Paddling- Taking the Lessons Off the Mat
I paddled this weekend with a group in south Georgia. We canoed and kayaked about twenty miles over the course of two days. We had lots of rain the day before we first set sail. This made the river full and easy to float along. Our paddle the first day was easy, if a little cold. The next day we had a shorter trip planned. We expected it to be easier than the day before, with time for exploring side routes and taking in the sites.

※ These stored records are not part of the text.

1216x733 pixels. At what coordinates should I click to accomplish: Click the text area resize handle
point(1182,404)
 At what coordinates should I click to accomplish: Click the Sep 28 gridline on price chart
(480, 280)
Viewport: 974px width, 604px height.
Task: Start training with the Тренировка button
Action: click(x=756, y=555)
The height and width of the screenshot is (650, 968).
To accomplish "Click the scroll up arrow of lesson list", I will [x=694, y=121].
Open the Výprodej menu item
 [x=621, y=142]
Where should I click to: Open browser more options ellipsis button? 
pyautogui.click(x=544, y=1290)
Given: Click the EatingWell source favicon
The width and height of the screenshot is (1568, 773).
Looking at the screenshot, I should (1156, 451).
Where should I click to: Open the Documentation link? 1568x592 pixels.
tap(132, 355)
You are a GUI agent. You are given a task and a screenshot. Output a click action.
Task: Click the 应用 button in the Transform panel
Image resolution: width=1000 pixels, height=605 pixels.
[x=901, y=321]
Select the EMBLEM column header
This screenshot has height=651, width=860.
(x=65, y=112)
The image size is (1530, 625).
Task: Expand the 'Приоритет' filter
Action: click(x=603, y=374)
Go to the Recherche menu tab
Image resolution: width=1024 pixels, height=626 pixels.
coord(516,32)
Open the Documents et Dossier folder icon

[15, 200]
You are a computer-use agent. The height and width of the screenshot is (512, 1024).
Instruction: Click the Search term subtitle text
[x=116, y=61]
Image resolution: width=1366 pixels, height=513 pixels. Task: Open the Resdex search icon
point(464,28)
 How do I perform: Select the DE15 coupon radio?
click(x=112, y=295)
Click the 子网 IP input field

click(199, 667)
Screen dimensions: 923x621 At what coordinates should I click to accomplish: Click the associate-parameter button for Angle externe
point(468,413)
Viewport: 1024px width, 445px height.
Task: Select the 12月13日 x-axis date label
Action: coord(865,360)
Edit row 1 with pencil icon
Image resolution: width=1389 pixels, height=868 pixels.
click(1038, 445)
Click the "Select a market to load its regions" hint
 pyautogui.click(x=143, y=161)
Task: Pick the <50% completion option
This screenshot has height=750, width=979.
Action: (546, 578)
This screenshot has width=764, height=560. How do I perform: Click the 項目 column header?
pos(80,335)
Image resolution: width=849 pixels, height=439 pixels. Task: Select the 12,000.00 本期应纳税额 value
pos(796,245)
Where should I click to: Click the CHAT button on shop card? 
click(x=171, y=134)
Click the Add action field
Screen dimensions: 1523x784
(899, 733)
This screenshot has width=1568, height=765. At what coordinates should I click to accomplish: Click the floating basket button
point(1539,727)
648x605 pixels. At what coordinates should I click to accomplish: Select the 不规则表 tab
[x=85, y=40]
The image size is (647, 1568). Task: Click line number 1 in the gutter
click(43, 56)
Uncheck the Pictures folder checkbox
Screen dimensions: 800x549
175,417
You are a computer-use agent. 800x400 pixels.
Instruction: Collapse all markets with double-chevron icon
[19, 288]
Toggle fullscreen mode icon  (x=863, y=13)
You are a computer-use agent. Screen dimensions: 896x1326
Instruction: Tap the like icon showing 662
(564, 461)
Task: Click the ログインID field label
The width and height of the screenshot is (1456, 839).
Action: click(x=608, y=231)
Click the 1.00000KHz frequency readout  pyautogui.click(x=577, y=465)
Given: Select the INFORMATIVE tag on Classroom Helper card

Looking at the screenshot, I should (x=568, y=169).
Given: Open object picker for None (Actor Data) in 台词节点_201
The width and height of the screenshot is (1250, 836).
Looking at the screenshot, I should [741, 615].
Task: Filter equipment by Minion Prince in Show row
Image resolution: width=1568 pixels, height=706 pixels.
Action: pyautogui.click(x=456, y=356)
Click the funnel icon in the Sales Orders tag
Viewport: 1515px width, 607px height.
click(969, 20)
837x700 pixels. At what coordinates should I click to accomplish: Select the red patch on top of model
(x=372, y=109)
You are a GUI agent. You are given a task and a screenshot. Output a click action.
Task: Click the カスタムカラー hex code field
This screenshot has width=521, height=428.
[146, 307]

The wind started to blow and we could paddle as hard as possible and not really go anywhere. We paddled straight into the wind, but the full river still did not carry us along like it had the day before. In the center of the river, there were white-capped waves- flowing upstream. It was a surprise and something of a struggle.
Finding the Quiet Place
As we passed each other, we complained and shared our concern. We all had an “are we there yet?” mentality. Plus we were tired. Paddling into the wind takes quite a bit of effort. As we went across the center of the river, I realized that we had the easiest time when we faced the wind and waves pointed into them. They were to be listened to and I got low in the boat, kneeling. The wind, the waves, the river- all required my complete focus. And so I quieted my mind. I stopped complaining and worrying and just started listening to the water and the wind.
The first day’s paddle did not star the river. But the second day certainly did. The river and the wind together were having this conversation that was powerful. There was nothing to do but to listen to it. And I did. At the end of the paddle, I felt like I had learned something from getting still and listening. I was glad to take the boat out, for sure. We all were. But there was something focused and still about working with nature the second day. When I got to know the Altamaha the second day, I got some new respect for the river, for the wind, for boats, for my fellow paddlers- and for myself. And it all came from listening.
Meditation in Action
Meditation brings focus and awareness to what is, allowing us to be present with it. When we show up and are present, our lives take on new dimensions. We become three-dimensional characters in our own perceptions. Once we become fleshed-out, so do the others in our lives. The first day, the river was a one-dimensional character for me. She was beautiful, but ultimately nondescript- just like every other river. But the second day, she demanded my presence. And then I got to know her in a much deeper way. I listened to her. And she spoke.